Unintended side effects often create greater problems than the problems many solutions purport to solve. Cars reduced horse manure choking cities, yet now contribute to a global greenhouse effect that may harm more than city dwellers.

What are the unintended side effects of building more affordable housing? Might it induce demand for more population? Might it contribute to more overcrowding and overpopulation?

It’s tempting to attack me, who owns his apartment and doesn’t fear living in the street. I grew up part time in borderline welfare housing, but that’s beside the point. We have to be able to talk about problems without attacking people for considering all angles.

Imagine in the 1920s car owners said, “stop building so many roads, we don’t need them and they’ll choke our cities” before the United States went crazy building cities with highways through their cores. We might have avoided this (instead we’re creating more like it):

Successful alternatives

Regarding cars and roads, other cities and nations built for people instead of cars and created more livable, less polluting cities.
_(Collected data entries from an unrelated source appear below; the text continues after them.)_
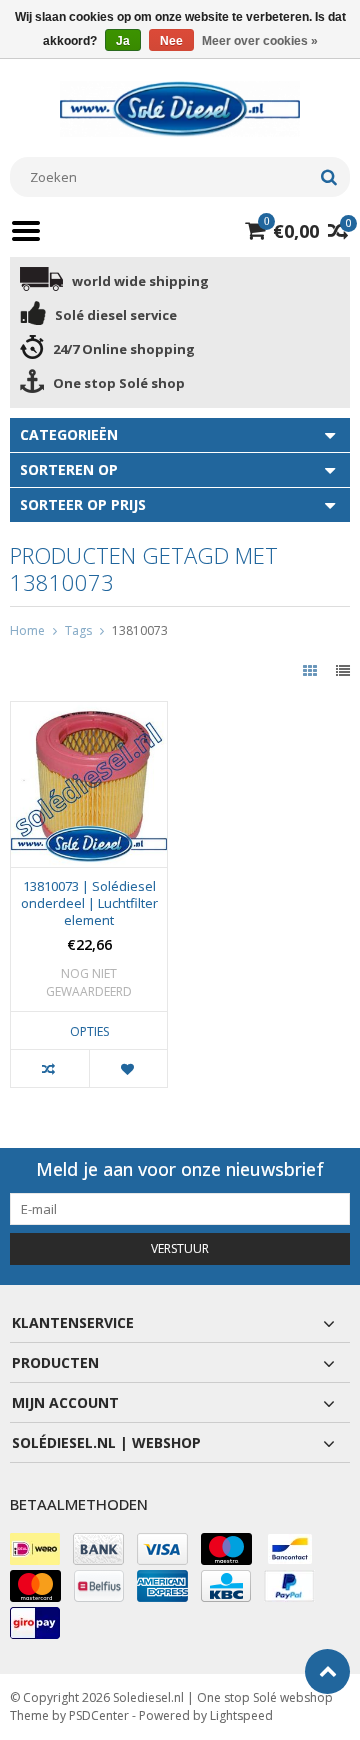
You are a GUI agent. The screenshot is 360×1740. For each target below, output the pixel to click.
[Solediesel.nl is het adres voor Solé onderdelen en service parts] (180, 107)
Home (27, 630)
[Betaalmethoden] (35, 1549)
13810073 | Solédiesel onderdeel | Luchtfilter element (89, 903)
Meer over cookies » (260, 41)
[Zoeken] (328, 177)
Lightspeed (241, 1715)
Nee (171, 41)
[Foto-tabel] (312, 670)
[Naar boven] (327, 1671)
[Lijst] (343, 670)
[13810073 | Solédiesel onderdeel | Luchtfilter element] (89, 712)
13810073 (140, 630)
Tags (78, 630)
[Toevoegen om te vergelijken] (50, 1068)
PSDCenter (99, 1715)
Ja (123, 41)
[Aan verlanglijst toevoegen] (128, 1068)
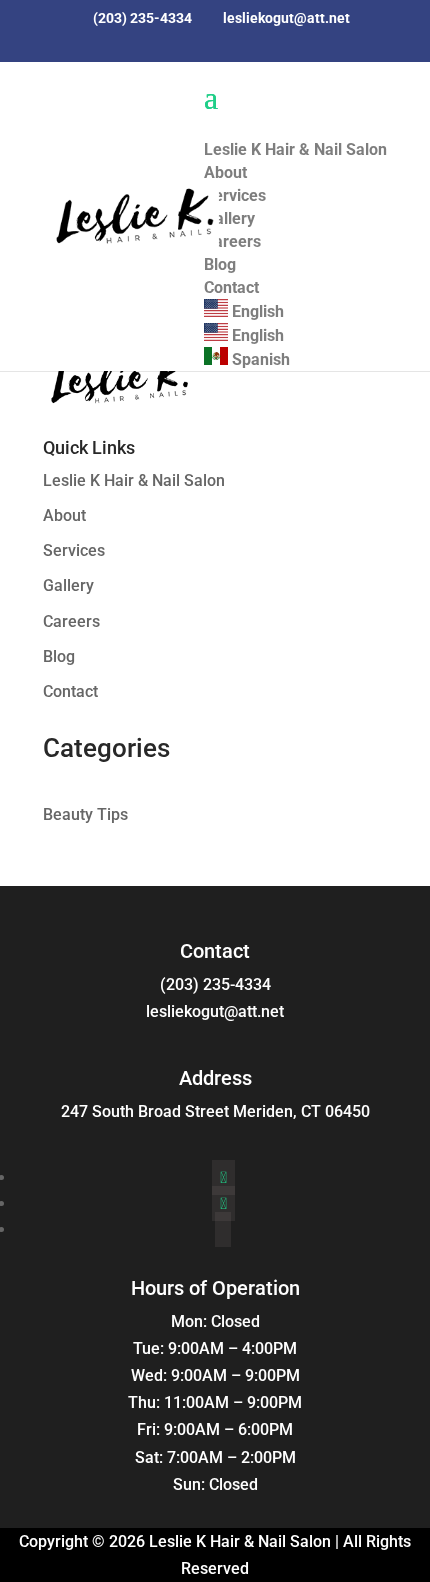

The video series, Not Just Bikes, that this one is a part of documents how we Americans could have lived instead:

Could we create alternative housing solutions to building more buildings all the time? If you couldn’t have imagined Holland’s many solutions, I suggest that if you can’t think of any solution besides building more housing, that’s a failure of your imagination, not a lack of solutions.

EDIT: studies corroborating my view:

This article from my local paper, the Village Sun, links to several studies, concluding “unfettered market-rate housing production not only doesn’t bring housing prices down, but can actually drive it up, and drive out lower-income residents and decrease diversity.”